■ PROBLEM TO WORK ON
Only lines holding the word "computer" are needed; copy each of them from the material.

Segment Open

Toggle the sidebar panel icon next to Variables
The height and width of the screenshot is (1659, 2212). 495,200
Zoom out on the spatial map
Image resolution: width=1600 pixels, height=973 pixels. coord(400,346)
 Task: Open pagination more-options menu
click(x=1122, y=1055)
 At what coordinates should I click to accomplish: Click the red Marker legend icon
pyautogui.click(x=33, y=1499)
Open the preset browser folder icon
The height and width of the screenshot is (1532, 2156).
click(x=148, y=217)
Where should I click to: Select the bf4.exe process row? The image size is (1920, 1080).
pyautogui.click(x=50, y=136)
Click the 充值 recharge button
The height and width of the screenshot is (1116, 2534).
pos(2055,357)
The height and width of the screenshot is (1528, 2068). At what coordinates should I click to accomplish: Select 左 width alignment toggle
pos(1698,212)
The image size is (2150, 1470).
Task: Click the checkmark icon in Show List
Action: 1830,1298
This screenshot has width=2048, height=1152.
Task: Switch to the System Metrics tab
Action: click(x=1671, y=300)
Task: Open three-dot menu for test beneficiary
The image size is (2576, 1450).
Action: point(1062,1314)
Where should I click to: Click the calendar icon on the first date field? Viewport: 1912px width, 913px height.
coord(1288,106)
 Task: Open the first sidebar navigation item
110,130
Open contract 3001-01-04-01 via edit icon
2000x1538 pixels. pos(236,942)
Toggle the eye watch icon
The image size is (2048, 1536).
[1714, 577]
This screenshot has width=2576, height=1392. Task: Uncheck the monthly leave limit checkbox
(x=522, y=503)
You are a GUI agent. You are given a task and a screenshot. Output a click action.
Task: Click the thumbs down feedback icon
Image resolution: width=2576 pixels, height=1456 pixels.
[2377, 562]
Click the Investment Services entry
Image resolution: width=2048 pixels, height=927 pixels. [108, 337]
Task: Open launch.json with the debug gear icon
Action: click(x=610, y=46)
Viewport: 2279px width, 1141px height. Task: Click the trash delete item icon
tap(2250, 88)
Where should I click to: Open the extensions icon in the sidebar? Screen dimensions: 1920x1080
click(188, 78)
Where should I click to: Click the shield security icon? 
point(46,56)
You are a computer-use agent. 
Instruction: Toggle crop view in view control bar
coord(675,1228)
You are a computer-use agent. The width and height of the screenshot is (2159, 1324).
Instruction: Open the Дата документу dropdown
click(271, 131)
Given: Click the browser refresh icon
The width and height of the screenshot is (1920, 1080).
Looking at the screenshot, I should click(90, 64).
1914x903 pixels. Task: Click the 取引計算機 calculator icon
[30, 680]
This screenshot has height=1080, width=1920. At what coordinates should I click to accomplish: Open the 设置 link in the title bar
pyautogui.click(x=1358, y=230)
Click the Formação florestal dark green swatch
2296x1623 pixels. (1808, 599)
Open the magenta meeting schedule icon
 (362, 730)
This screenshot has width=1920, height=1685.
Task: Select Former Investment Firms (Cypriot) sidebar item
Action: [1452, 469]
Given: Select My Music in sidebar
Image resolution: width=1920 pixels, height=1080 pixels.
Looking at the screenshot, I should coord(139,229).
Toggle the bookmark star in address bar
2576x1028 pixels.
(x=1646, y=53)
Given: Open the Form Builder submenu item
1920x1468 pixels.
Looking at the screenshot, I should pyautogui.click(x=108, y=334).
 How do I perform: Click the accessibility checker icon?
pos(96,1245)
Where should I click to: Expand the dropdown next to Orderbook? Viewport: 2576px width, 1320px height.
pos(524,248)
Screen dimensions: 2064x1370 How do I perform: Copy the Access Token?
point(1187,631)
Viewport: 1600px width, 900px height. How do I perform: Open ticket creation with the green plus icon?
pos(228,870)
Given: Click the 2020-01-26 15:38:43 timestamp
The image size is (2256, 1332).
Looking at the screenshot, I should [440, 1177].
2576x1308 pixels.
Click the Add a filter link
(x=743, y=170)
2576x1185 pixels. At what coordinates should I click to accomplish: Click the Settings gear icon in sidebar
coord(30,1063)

Segment Closed

■ OUTPUT OF THE EXERCISE
You are a computer-use agent. 
You are a computer-use agent. The width and height of the screenshot is (2159, 1324).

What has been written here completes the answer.